REQUIREMENT =>
Print the listing in full, keeping every line exactly as it is.

PROVIDED ENTRIES =>
========
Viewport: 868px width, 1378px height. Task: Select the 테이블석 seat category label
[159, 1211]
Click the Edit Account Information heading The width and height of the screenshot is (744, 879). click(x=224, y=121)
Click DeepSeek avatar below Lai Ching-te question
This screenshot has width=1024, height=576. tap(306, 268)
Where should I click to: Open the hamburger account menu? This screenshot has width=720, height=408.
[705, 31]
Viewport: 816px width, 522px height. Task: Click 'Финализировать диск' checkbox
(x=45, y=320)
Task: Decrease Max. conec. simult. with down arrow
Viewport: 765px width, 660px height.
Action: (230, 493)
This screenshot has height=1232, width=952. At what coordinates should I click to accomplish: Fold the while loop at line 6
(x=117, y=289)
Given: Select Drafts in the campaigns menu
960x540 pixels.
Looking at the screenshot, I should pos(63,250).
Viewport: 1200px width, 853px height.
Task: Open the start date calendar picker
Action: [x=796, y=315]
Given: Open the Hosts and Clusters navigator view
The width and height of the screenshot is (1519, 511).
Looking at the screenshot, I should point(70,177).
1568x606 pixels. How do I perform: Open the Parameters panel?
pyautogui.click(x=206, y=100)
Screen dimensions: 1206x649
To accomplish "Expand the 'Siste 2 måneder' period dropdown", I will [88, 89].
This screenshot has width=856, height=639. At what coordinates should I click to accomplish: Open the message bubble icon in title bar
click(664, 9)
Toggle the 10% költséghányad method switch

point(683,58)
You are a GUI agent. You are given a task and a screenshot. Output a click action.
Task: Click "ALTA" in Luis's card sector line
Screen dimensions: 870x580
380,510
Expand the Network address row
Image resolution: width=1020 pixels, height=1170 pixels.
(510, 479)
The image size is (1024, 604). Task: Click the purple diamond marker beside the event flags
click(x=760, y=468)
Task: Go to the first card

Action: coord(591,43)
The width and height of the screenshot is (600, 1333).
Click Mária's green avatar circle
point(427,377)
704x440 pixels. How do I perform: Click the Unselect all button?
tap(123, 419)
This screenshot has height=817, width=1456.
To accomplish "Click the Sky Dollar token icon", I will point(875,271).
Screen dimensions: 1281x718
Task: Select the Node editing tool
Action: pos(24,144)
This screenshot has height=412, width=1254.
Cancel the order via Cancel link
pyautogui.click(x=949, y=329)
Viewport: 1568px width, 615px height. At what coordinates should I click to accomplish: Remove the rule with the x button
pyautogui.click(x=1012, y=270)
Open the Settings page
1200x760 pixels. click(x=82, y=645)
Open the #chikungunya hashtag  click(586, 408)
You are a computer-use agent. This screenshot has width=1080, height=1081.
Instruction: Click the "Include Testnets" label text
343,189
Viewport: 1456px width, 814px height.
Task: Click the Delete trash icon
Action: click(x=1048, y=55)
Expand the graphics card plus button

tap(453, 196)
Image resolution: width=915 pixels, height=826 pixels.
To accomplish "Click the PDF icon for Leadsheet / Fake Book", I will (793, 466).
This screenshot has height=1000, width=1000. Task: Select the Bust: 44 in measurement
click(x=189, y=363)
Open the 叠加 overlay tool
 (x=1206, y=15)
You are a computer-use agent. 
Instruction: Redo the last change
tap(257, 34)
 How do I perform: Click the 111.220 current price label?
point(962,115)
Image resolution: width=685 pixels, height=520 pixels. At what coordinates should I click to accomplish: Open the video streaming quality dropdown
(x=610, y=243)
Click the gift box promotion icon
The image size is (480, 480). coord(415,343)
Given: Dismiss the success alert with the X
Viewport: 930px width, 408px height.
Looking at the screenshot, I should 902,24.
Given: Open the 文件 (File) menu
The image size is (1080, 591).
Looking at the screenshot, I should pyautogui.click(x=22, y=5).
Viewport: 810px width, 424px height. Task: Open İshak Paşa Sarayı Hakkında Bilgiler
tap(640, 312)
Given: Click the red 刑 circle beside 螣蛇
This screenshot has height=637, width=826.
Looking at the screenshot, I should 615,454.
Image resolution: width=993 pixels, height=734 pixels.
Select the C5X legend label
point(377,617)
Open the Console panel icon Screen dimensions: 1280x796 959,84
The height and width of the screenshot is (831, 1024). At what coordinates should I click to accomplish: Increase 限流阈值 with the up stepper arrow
========
SOLUTION =>
Viewport: 868px width, 1378px height. Task: Select the 테이블석 seat category label
[159, 1211]
Click the Edit Account Information heading The width and height of the screenshot is (744, 879). click(x=224, y=121)
Click DeepSeek avatar below Lai Ching-te question
This screenshot has width=1024, height=576. tap(306, 268)
Where should I click to: Open the hamburger account menu? This screenshot has width=720, height=408.
[705, 31]
Viewport: 816px width, 522px height. Task: Click 'Финализировать диск' checkbox
(x=45, y=320)
Task: Decrease Max. conec. simult. with down arrow
Viewport: 765px width, 660px height.
Action: (230, 493)
This screenshot has height=1232, width=952. At what coordinates should I click to accomplish: Fold the while loop at line 6
(x=117, y=289)
Given: Select Drafts in the campaigns menu
960x540 pixels.
Looking at the screenshot, I should pos(63,250).
Viewport: 1200px width, 853px height.
Task: Open the start date calendar picker
Action: [x=796, y=315]
Given: Open the Hosts and Clusters navigator view
The width and height of the screenshot is (1519, 511).
Looking at the screenshot, I should point(70,177).
1568x606 pixels. How do I perform: Open the Parameters panel?
pyautogui.click(x=206, y=100)
Screen dimensions: 1206x649
To accomplish "Expand the 'Siste 2 måneder' period dropdown", I will [88, 89].
This screenshot has width=856, height=639. At what coordinates should I click to accomplish: Open the message bubble icon in title bar
click(664, 9)
Toggle the 10% költséghányad method switch

point(683,58)
You are a GUI agent. You are given a task and a screenshot. Output a click action.
Task: Click "ALTA" in Luis's card sector line
Screen dimensions: 870x580
380,510
Expand the Network address row
Image resolution: width=1020 pixels, height=1170 pixels.
(510, 479)
The image size is (1024, 604). Task: Click the purple diamond marker beside the event flags
click(x=760, y=468)
Task: Go to the first card

Action: coord(591,43)
The width and height of the screenshot is (600, 1333).
Click Mária's green avatar circle
point(427,377)
704x440 pixels. How do I perform: Click the Unselect all button?
tap(123, 419)
This screenshot has height=817, width=1456.
To accomplish "Click the Sky Dollar token icon", I will point(875,271).
Screen dimensions: 1281x718
Task: Select the Node editing tool
Action: pos(24,144)
This screenshot has height=412, width=1254.
Cancel the order via Cancel link
pyautogui.click(x=949, y=329)
Viewport: 1568px width, 615px height. At what coordinates should I click to accomplish: Remove the rule with the x button
pyautogui.click(x=1012, y=270)
Open the Settings page
1200x760 pixels. click(x=82, y=645)
Open the #chikungunya hashtag  click(586, 408)
You are a computer-use agent. This screenshot has width=1080, height=1081.
Instruction: Click the "Include Testnets" label text
343,189
Viewport: 1456px width, 814px height.
Task: Click the Delete trash icon
Action: click(x=1048, y=55)
Expand the graphics card plus button

tap(453, 196)
Image resolution: width=915 pixels, height=826 pixels.
To accomplish "Click the PDF icon for Leadsheet / Fake Book", I will (793, 466).
This screenshot has height=1000, width=1000. Task: Select the Bust: 44 in measurement
click(x=189, y=363)
Open the 叠加 overlay tool
 (x=1206, y=15)
You are a computer-use agent. 
Instruction: Redo the last change
tap(257, 34)
 How do I perform: Click the 111.220 current price label?
point(962,115)
Image resolution: width=685 pixels, height=520 pixels. At what coordinates should I click to accomplish: Open the video streaming quality dropdown
(x=610, y=243)
Click the gift box promotion icon
The image size is (480, 480). coord(415,343)
Given: Dismiss the success alert with the X
Viewport: 930px width, 408px height.
Looking at the screenshot, I should 902,24.
Given: Open the 文件 (File) menu
The image size is (1080, 591).
Looking at the screenshot, I should pyautogui.click(x=22, y=5).
Viewport: 810px width, 424px height. Task: Open İshak Paşa Sarayı Hakkında Bilgiler
tap(640, 312)
Given: Click the red 刑 circle beside 螣蛇
This screenshot has height=637, width=826.
Looking at the screenshot, I should 615,454.
Image resolution: width=993 pixels, height=734 pixels.
Select the C5X legend label
point(377,617)
Open the Console panel icon Screen dimensions: 1280x796 959,84
The height and width of the screenshot is (831, 1024). At what coordinates should I click to accomplish: Increase 限流阈值 with the up stepper arrow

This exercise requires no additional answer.